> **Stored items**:
--- START ---

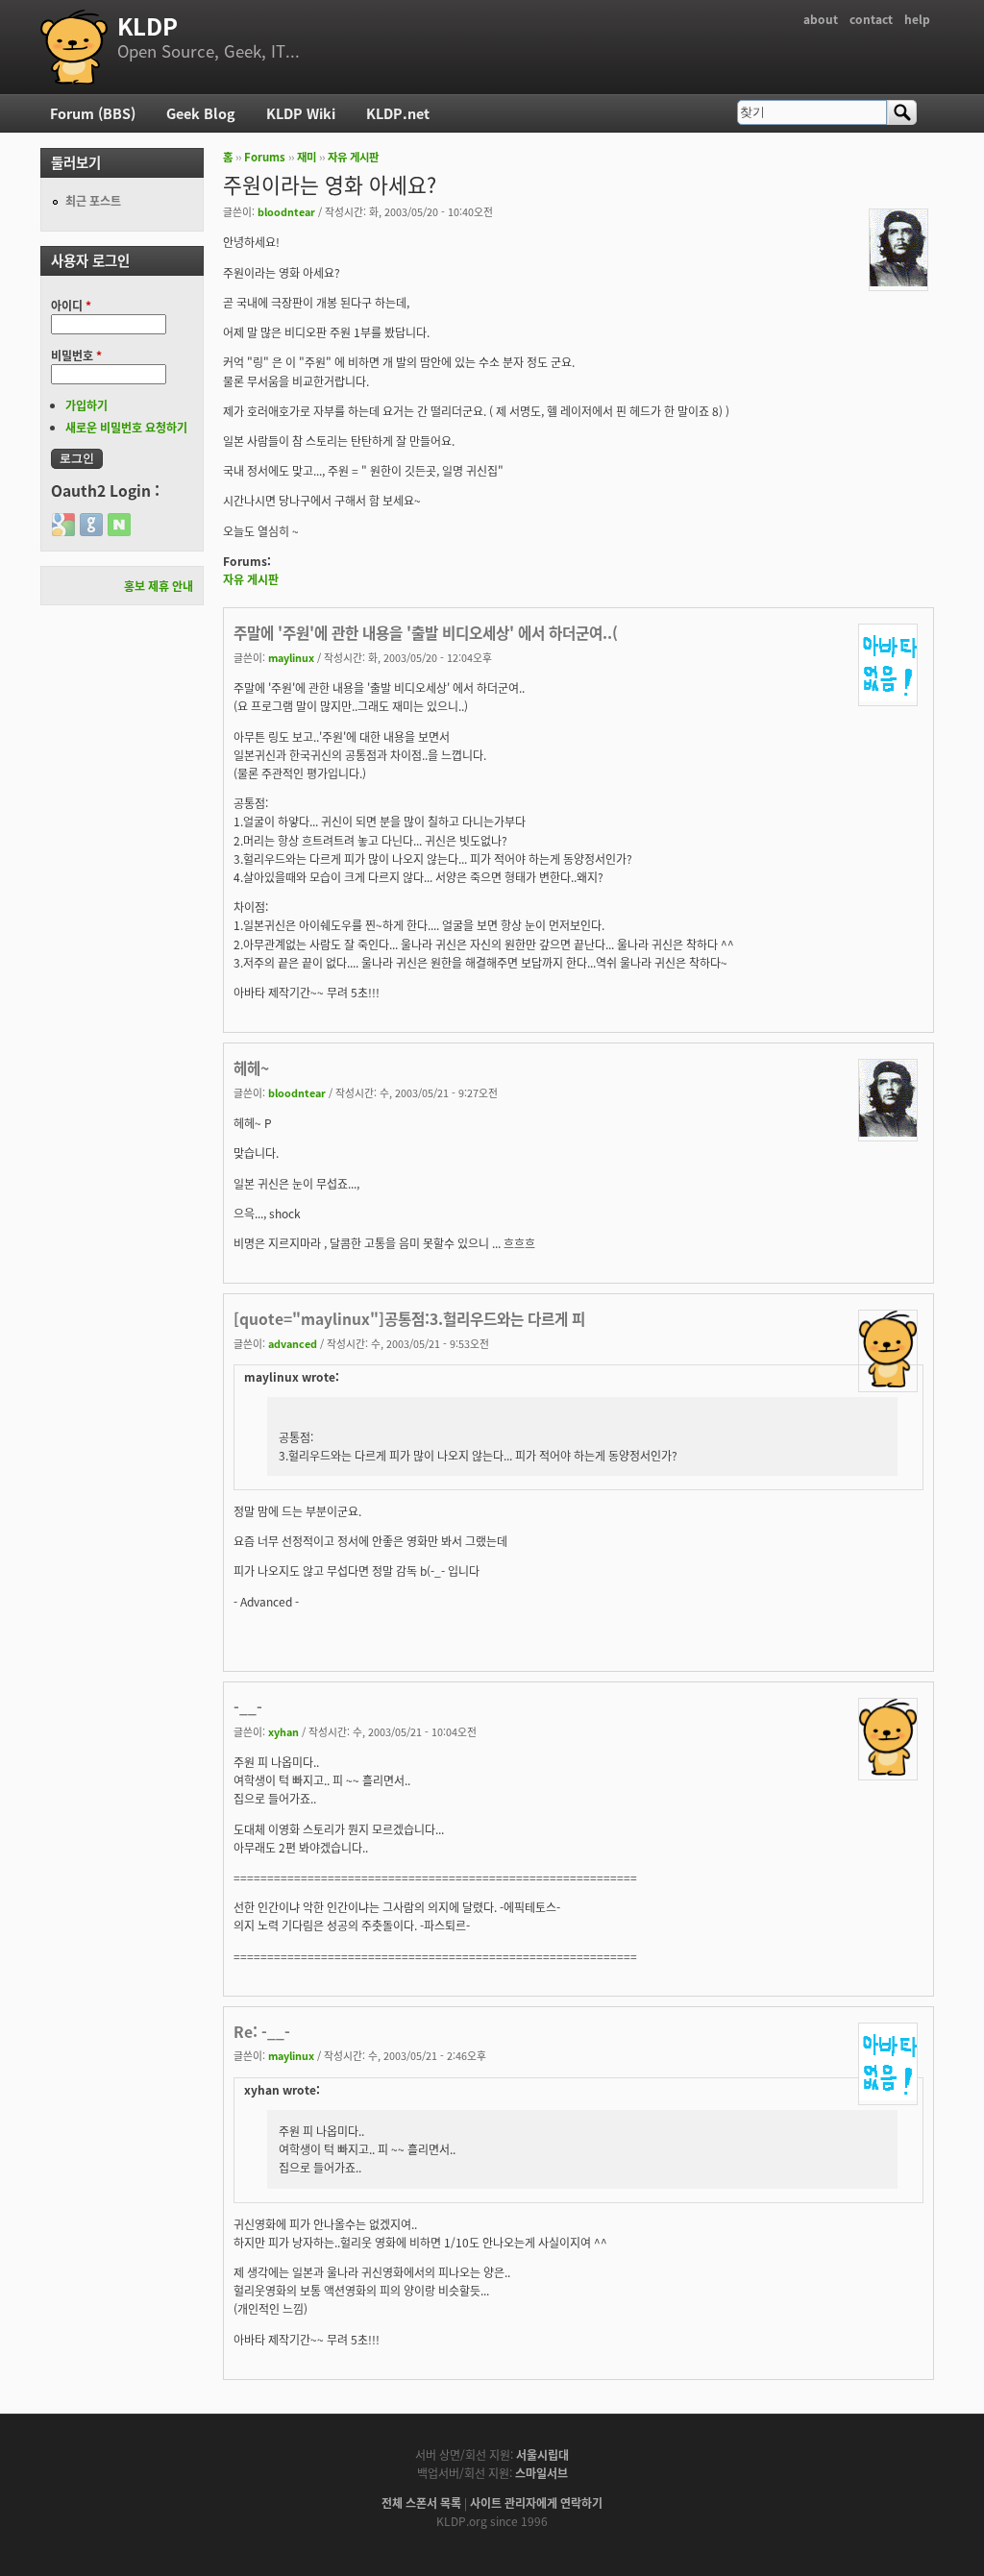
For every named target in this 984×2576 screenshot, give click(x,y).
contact (871, 19)
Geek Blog (200, 113)
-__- (248, 1706)
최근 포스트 (93, 200)
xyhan (283, 1731)
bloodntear (286, 211)
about (820, 19)
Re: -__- (262, 2031)
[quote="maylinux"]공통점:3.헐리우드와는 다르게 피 (409, 1318)
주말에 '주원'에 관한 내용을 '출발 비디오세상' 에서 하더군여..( (426, 632)
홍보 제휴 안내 (158, 585)
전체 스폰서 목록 (421, 2502)
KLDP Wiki (300, 113)
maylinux (291, 657)
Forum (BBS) (92, 113)
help (917, 19)
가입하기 (86, 405)
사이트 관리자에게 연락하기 (536, 2502)
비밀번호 (76, 355)
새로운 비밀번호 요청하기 (126, 427)
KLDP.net (398, 113)
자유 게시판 (353, 156)
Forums (264, 156)
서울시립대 (542, 2454)
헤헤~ (251, 1067)
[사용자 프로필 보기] (898, 281)
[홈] (74, 47)
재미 (306, 156)
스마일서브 (541, 2473)
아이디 (71, 305)
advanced (292, 1343)
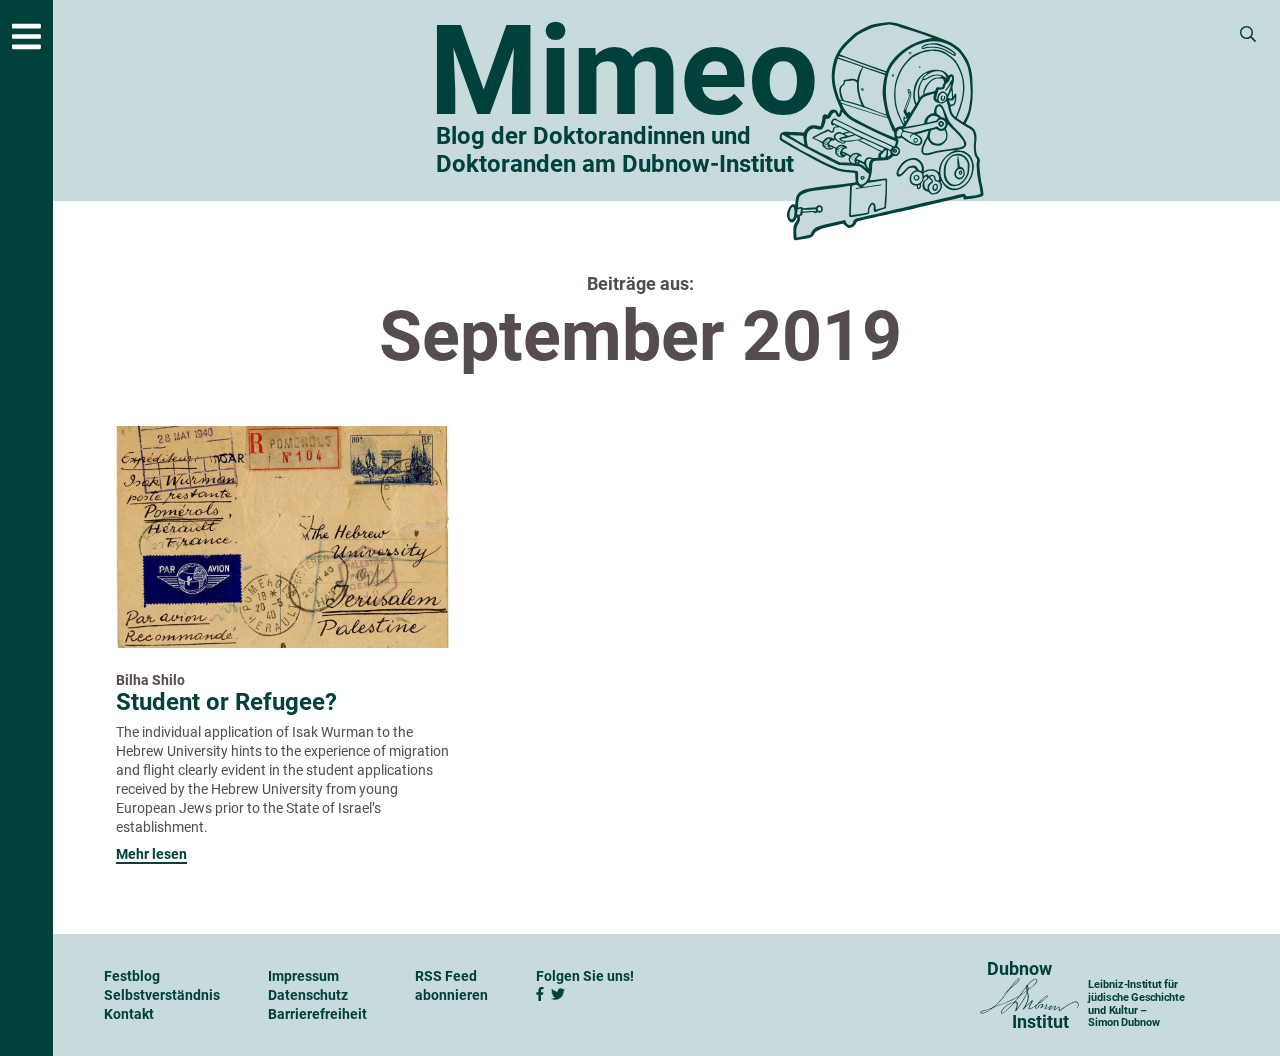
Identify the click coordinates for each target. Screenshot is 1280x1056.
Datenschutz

--- END ---

> **What is required**: Pictures do not belong in your copy; restate word for word the lines from the one containing "새로운 비밀번호 요청하기 (126, 427)" through the last line of the records above.

> **Task solution**:
새로운 비밀번호 요청하기 (126, 427)
KLDP.net (398, 113)
자유 게시판 (353, 156)
Forums (264, 156)
서울시립대 (542, 2454)
헤헤~ (251, 1067)
[사용자 프로필 보기] (898, 281)
[홈] (74, 47)
재미 (306, 156)
스마일서브 (541, 2473)
아이디 (71, 305)
advanced (292, 1343)
Identify the click coordinates for each target. Screenshot is 1280x1056.
Datenschutz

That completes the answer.